◆ **Exercise**
The task calls for each line of the records below in which the word "scrollbar" appears.

··· Dataset content ···

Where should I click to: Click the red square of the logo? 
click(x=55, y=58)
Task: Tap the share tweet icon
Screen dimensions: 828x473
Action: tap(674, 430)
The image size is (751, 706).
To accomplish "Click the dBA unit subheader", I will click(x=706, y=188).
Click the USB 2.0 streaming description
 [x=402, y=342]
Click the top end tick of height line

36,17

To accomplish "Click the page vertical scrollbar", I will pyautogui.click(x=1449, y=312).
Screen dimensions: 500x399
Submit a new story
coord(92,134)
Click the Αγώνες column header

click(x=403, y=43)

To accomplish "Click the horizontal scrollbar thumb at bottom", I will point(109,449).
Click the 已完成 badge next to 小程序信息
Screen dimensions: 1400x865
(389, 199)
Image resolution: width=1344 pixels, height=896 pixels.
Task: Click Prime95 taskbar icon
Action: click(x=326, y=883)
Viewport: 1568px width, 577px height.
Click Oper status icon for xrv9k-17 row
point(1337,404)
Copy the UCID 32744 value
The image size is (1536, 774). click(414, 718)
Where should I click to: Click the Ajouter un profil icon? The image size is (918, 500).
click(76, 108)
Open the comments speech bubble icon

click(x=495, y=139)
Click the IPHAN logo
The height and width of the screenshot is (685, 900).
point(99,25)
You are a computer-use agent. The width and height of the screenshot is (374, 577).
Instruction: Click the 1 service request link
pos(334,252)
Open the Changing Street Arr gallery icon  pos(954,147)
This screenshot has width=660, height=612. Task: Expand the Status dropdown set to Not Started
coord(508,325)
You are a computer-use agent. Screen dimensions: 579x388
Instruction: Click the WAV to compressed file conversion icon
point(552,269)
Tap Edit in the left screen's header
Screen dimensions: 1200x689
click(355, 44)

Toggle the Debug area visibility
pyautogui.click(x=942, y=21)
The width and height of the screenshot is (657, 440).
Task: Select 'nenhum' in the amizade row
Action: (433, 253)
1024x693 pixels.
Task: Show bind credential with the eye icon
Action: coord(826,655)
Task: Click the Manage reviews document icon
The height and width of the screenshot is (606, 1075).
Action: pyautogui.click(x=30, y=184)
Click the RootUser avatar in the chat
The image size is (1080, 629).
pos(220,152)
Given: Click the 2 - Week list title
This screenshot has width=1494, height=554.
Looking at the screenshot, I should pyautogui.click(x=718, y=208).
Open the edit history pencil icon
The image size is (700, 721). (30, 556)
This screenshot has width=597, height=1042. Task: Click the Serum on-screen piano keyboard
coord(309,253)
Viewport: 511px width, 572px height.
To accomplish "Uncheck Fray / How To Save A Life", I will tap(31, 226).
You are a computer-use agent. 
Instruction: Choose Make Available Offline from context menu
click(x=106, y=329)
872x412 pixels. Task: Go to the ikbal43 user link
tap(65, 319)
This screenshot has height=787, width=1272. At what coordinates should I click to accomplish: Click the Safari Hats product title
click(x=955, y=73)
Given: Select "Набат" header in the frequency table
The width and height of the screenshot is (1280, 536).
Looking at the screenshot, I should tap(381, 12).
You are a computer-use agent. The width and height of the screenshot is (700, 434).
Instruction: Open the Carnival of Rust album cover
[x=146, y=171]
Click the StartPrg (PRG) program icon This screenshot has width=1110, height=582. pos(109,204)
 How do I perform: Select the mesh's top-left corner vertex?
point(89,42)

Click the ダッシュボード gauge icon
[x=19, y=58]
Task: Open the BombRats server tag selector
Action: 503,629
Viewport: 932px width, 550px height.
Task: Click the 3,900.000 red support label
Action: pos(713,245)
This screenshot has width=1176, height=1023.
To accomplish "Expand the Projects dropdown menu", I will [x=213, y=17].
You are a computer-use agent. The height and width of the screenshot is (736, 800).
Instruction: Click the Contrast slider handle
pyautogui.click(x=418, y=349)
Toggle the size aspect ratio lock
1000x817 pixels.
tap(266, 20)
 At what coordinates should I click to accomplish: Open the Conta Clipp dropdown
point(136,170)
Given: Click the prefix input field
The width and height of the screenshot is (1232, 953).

···

◆ **Problem solution**
To accomplish "Click the page vertical scrollbar", I will pyautogui.click(x=1449, y=312).
To accomplish "Click the horizontal scrollbar thumb at bottom", I will point(109,449).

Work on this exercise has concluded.